Democratizing Innovation vs. Crowdsourcing

Crowdsourcing, as I noted in CrowdSourcing (Purchasing Innovation VI) and Cambrian House: Crowdsourced Software, which can be defined as the process of delegating various tasks for which you do not have the manpower or expertise from internal production to external entities or affiliations of networked persons with the expertise, access to, or raw capabilities that you require, allows you to accelerate product development lifecycles and innovation by taking advantage of the masses.

Democratizing Innovation, the title of a book by Eric von Hippel, is when users develop solutions and manufacturers base their new product ideas on the examination of user-developed solutions as well as their needs. It is the intersection of the emergent-solution and emergent-market model where individuals innovate for themselves (with steadily increasing quality and steadily decreasing cost using steadily improving tools that are becoming cheap and ubiquitous) and manufacturers learn to rely on users for innovation prototyping and the collaborative filtering efforts of user communities as the basis of their marketing research.

The concept of Democratizing Innovation is discussed in an interview between Eric von Hippel and Tom Austin of Gartner, that, unlike most of Gartner’s offerings, is free for anyone who wishes to read it. The interview, which is quite lengthy, discusses various aspects of Democratizing Innovation, and includes references to open source and user-centered innovation (which are fundamental components of crowdsourcing), but the most interesting aspect is the reference to a concept of an “intellectual commons”.

Eric von Hippel states that he believes that many fields are on the way to building an intellectual commons, which is increasingly becoming a viable substitute for intellectual property protected by patents and copyright and that, over time, information protected by intellectual property law as a monopoly will only survive in increasingly isolated corners of the economy since intellectual commons will eventually dominate. Interesting proposition. I hope it happens … which should not be a surprise since I am all for the abolishment of software patents as well as much stricter controls on the patent process. (For example, I would argue that a patent should not be granted unless a panel of experts in the field agreed that the invention contained within was indeed innovative. Considering Genrich Altshuller, the founder of TRIZ, found that, on average, only 20% of patents have somewhat inventive solutions, only 4% of patents contain a new concept and 1% a revolutionary discovery, it should be obvious that at least 75% of patents granted should never have been granted.)

But I digress. We’re talking about crowdsourcing and democratizing innovation – two concepts that look eerily similar – despite the fact that the Gartner interview does not even mention crowdsourcing. After all, both are based on user-centered innovation, and the emergent properties of a social collective which will slowly redefine productivity and innovation in this modern era.

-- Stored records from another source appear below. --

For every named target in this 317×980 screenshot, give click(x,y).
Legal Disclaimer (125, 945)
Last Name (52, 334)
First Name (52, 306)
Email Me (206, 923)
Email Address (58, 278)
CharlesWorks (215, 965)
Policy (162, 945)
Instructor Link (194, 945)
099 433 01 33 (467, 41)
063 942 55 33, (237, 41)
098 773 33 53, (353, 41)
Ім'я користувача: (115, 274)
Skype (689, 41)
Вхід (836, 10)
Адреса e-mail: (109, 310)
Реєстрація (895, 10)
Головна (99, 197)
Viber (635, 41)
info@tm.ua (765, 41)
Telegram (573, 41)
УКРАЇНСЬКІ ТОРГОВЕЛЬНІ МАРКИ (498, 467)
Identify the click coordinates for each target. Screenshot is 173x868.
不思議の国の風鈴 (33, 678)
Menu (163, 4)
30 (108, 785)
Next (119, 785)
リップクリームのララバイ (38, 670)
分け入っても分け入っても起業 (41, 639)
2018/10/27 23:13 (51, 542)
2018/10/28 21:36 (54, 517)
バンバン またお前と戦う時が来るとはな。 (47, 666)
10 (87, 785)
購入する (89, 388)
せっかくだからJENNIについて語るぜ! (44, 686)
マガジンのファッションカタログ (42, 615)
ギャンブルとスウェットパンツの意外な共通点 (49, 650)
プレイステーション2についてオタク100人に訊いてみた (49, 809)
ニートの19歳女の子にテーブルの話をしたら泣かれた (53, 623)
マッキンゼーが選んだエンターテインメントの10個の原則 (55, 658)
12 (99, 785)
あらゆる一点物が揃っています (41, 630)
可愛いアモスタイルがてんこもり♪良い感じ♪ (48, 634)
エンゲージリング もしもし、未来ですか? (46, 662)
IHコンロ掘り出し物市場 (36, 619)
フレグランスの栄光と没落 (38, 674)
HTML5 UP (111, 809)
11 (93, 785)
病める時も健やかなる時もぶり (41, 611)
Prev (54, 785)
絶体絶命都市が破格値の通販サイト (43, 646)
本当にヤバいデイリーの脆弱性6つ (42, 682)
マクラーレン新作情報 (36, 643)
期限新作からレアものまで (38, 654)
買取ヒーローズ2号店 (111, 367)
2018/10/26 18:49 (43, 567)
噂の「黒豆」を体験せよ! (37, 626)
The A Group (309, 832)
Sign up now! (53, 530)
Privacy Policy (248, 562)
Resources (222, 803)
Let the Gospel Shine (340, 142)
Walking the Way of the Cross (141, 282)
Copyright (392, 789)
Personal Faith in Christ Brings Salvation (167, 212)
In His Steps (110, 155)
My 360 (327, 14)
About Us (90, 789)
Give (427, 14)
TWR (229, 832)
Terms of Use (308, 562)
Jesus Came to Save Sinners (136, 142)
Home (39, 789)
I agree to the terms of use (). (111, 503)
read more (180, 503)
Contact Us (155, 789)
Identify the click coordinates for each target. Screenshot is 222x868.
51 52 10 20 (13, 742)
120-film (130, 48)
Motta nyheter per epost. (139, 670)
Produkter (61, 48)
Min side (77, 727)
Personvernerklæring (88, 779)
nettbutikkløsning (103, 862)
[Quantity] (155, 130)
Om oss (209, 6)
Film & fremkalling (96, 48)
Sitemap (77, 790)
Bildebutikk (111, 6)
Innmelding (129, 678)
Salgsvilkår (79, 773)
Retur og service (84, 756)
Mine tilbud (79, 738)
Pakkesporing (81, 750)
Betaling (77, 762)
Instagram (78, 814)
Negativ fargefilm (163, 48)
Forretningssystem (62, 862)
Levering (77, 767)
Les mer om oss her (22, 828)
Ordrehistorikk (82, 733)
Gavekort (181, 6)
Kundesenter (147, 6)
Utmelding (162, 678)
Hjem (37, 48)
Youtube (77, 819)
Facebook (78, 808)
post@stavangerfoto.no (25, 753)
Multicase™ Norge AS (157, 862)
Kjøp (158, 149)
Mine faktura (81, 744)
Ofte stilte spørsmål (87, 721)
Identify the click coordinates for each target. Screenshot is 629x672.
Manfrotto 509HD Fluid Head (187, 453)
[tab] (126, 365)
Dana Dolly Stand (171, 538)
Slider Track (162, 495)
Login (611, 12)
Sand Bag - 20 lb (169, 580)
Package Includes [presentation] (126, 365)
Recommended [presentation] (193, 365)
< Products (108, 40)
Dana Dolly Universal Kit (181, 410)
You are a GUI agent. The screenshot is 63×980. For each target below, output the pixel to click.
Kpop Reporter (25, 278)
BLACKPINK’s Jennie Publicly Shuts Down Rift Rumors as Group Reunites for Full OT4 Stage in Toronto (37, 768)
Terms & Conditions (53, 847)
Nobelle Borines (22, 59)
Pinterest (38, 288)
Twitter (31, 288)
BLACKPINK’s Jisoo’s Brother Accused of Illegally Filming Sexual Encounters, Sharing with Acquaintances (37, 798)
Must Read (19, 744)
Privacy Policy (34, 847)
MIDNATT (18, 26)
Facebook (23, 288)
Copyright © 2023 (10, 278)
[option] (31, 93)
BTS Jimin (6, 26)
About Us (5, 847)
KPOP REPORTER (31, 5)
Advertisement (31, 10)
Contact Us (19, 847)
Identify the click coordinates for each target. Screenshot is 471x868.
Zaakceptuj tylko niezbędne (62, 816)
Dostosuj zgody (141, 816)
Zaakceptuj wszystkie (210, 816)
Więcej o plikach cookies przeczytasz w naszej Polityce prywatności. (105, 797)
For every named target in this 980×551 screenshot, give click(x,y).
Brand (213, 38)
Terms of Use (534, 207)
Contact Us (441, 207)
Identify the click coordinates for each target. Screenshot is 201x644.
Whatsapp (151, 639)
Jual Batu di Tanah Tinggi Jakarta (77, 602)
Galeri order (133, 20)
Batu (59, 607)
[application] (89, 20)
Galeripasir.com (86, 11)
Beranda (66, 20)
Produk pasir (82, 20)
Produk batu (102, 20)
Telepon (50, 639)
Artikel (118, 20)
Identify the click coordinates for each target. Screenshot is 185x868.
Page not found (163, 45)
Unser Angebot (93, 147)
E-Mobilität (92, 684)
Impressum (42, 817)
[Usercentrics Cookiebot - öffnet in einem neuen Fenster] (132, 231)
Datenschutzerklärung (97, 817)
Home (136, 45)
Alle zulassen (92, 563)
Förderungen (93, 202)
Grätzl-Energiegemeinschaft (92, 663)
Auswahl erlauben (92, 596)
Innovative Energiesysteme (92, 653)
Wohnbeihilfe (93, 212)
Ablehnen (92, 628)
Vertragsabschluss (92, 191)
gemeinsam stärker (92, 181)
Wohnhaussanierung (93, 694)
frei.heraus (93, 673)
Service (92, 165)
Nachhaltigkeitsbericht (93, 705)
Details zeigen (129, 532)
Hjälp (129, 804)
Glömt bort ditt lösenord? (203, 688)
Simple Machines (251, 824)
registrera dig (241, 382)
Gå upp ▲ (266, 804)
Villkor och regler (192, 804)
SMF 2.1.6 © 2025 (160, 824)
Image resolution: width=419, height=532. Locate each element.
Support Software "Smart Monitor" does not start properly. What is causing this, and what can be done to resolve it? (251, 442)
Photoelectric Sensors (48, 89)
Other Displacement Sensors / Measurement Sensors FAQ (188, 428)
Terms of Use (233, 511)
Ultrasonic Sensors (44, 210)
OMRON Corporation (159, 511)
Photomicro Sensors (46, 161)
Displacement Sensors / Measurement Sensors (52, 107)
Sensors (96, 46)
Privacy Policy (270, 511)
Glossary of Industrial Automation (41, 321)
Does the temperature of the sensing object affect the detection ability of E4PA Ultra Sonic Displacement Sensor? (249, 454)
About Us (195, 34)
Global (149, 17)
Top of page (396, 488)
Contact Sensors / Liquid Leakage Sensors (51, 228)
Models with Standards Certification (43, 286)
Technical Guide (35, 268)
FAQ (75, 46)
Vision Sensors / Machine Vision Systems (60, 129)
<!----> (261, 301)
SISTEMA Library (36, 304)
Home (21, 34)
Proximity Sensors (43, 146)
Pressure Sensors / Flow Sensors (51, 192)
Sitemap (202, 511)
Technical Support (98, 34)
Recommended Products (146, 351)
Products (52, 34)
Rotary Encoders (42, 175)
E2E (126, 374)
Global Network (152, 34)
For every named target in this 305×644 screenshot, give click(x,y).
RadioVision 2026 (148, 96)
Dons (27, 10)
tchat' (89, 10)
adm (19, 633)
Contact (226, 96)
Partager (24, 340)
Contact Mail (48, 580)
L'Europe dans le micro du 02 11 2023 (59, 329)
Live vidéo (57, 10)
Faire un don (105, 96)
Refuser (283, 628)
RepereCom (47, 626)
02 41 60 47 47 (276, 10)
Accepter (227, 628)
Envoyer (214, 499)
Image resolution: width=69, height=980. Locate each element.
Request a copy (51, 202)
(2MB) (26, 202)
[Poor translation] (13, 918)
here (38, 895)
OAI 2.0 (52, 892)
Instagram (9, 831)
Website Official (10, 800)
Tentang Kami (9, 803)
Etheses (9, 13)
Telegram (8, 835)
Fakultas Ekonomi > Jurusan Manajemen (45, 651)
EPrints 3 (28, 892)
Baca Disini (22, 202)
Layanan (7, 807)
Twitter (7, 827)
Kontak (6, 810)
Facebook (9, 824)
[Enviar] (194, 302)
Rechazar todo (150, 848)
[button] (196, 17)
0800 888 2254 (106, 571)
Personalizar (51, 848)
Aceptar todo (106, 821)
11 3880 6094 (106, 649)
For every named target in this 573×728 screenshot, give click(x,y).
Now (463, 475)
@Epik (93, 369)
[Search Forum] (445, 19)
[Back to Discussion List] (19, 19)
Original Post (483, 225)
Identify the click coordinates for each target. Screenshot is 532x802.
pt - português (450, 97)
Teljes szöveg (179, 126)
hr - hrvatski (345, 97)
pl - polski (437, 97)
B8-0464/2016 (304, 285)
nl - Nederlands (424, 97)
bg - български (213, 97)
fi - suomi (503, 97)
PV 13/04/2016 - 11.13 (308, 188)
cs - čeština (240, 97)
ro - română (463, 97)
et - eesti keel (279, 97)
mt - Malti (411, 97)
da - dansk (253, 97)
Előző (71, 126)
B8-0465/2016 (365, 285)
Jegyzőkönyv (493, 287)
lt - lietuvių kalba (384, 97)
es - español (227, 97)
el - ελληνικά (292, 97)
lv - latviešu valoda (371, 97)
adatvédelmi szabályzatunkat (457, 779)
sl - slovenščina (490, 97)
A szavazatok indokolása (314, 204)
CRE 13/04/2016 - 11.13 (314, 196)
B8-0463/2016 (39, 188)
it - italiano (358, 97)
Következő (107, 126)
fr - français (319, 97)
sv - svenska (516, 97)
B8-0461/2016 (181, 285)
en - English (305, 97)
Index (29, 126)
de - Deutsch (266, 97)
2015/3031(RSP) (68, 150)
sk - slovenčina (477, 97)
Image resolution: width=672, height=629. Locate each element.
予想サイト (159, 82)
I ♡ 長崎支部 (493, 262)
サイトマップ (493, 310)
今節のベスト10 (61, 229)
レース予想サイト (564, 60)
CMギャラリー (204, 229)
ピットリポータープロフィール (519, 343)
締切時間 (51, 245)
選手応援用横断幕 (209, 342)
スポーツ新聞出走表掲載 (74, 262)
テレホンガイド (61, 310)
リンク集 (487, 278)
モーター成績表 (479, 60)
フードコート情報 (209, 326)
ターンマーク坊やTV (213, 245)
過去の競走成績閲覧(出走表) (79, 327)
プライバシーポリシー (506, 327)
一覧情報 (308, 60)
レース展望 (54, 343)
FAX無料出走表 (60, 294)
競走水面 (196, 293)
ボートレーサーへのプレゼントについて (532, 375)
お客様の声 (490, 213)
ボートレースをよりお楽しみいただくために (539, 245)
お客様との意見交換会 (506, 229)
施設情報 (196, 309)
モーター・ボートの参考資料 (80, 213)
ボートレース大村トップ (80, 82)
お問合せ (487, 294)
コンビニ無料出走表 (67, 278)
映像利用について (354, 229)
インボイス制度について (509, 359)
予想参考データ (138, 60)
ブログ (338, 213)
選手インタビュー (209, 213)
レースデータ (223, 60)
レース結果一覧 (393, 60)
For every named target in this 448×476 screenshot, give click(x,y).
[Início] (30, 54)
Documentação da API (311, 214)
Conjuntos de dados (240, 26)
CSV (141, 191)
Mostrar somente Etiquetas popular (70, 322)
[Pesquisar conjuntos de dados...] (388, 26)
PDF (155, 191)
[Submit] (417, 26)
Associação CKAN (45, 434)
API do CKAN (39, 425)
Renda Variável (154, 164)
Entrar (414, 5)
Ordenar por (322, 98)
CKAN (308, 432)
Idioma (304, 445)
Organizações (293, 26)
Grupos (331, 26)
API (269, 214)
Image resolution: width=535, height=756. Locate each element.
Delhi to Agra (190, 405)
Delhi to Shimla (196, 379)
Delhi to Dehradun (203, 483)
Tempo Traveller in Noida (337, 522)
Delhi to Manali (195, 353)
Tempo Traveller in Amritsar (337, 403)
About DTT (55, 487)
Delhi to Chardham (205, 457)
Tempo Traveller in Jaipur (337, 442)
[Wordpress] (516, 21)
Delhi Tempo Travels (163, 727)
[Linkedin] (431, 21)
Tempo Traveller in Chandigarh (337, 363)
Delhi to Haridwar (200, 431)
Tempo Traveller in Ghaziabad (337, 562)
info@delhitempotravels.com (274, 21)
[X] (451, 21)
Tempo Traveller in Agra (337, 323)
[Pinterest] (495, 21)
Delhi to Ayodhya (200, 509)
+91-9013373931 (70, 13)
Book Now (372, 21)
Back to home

We’ve left the world of Marshall McLuhan where The Medium is the Message and have entered the world of William Gibson where it’s impossible to move, to live, to operate at any level without leaving traces, bits, seemingly meaningless fragments of personal information. But that can be a good thing. We can leave more than traces and meaningful fragments of non-personal information as well. Others can do the same. These fragments can be combined into pieces, pieces into images, and images into collages that can be used as the foundation for new innovations. The future is here. It’s just not widely distributed yet.